BEGIN Data in this exercise

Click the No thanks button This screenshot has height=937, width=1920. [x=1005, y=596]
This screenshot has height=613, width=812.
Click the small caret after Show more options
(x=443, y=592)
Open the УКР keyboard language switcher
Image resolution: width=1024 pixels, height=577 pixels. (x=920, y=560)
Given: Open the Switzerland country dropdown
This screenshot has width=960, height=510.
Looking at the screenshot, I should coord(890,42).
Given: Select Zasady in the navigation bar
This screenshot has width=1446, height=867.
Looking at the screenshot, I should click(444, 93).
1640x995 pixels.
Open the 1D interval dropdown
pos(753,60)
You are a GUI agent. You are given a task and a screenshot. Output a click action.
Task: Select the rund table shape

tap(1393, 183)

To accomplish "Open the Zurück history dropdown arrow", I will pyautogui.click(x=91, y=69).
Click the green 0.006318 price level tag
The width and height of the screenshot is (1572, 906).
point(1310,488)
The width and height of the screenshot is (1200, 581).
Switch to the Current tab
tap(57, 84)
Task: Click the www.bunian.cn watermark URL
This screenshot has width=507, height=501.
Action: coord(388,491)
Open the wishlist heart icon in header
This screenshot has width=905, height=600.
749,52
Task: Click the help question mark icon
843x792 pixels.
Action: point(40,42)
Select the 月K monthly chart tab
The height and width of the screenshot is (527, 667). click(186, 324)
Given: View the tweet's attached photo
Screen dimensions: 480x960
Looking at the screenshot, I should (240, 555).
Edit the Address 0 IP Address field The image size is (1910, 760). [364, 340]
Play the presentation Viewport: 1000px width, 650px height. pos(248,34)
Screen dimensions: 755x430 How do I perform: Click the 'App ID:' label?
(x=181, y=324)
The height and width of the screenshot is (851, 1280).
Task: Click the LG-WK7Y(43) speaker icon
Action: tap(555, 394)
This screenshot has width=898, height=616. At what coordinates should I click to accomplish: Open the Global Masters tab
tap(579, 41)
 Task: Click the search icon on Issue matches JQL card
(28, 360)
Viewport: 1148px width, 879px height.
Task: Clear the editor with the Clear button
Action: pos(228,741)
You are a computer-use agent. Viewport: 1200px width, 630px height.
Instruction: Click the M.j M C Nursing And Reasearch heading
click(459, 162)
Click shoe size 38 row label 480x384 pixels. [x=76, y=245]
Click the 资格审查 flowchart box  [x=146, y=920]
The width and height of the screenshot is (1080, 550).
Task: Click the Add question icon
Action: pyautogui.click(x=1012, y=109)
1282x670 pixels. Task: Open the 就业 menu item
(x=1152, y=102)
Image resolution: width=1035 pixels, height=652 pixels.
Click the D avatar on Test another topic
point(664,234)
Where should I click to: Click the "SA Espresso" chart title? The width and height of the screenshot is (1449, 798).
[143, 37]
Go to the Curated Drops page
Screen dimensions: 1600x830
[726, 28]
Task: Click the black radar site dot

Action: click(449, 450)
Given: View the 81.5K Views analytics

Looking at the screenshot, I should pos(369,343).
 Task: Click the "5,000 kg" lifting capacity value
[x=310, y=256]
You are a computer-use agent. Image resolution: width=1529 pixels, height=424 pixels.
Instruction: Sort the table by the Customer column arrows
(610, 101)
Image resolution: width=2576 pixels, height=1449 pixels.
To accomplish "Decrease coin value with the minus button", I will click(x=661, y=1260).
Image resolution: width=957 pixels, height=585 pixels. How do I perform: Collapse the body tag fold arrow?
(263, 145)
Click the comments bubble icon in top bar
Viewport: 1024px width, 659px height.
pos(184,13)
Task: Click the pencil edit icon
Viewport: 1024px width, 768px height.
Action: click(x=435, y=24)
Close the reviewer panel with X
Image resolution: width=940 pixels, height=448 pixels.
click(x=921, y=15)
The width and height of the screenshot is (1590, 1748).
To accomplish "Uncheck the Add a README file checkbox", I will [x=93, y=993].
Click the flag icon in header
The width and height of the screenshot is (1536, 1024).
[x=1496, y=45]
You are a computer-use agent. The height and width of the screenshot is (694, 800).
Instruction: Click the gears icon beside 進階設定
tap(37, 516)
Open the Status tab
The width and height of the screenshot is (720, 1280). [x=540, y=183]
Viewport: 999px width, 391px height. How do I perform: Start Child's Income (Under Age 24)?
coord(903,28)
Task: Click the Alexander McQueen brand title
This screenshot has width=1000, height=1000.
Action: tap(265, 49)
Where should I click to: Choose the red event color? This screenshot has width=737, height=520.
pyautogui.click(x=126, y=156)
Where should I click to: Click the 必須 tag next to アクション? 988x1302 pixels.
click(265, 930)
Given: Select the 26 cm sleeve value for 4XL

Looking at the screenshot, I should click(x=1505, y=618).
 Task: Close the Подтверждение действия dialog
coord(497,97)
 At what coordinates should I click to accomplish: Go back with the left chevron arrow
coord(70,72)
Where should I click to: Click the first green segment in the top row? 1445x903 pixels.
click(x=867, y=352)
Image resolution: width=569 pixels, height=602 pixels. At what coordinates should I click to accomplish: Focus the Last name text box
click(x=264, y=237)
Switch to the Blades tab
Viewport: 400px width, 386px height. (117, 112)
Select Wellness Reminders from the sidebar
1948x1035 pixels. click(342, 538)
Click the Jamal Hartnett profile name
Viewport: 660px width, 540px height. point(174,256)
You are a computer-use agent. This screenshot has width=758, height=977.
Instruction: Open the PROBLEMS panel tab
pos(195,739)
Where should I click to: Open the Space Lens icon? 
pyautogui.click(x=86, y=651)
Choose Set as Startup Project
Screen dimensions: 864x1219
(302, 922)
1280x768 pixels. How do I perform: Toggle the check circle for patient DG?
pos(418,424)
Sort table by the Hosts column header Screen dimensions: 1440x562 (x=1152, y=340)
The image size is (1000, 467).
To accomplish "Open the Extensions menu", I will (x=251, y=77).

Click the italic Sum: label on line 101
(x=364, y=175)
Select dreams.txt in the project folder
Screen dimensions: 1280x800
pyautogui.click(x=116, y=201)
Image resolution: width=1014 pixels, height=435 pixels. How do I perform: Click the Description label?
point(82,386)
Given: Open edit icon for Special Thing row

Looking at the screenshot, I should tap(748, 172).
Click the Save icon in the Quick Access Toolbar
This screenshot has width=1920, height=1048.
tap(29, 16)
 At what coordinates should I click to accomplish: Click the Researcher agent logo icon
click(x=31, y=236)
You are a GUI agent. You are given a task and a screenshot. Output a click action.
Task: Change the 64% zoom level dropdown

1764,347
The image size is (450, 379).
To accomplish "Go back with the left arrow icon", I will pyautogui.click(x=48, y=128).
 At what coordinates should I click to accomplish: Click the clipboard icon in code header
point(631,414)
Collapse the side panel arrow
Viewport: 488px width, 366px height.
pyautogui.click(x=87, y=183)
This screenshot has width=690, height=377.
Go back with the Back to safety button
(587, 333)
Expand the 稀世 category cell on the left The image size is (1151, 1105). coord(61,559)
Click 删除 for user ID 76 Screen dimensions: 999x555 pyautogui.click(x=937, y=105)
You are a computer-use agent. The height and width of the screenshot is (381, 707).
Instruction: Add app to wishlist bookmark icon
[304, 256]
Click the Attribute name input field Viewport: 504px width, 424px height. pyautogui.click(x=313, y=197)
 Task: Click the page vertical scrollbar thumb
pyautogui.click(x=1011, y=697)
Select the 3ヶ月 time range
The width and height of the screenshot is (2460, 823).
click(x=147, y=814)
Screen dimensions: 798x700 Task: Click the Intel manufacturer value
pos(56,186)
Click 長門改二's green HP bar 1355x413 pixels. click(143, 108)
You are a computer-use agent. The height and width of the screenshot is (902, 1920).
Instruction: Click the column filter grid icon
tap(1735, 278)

END Data in this exercise

» Problem statement: Which of the lines in the material above contain "field"? Copy each one out.

» Result for this exercise:
Edit the Address 0 IP Address field The image size is (1910, 760). [364, 340]
Click the Attribute name input field Viewport: 504px width, 424px height. pyautogui.click(x=313, y=197)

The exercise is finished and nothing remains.